**Request**
Pick out every line in the material below that contains the string "click", and copy each of those lines in full.

**Records for this exercise**
--
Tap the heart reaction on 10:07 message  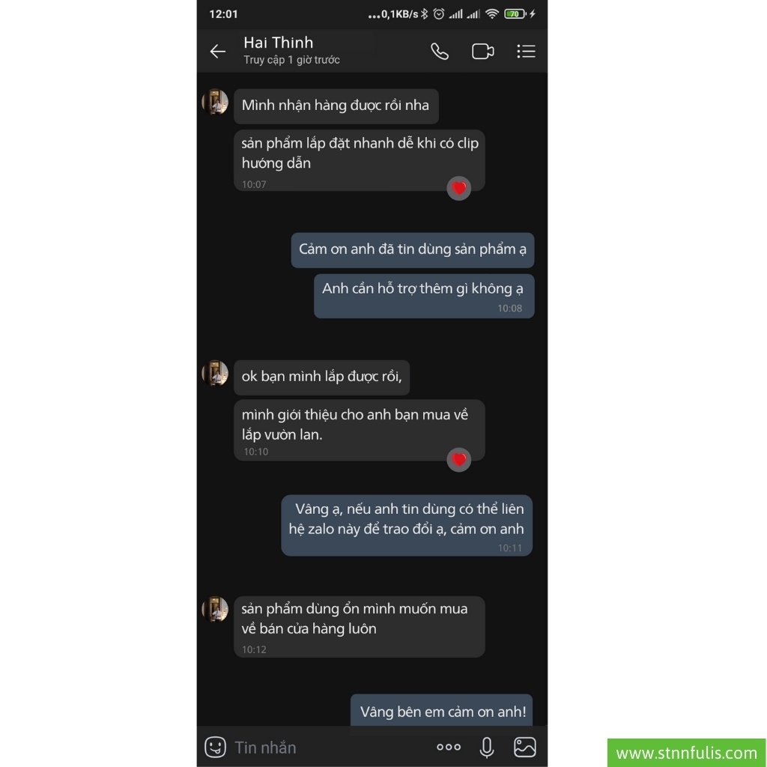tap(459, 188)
--
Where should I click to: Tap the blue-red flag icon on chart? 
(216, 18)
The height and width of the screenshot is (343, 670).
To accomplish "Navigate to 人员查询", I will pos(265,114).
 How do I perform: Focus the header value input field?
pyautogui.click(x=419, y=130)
--
**Finished task**
Where should I click to: Tap the blue-red flag icon on chart? 
pyautogui.click(x=419, y=130)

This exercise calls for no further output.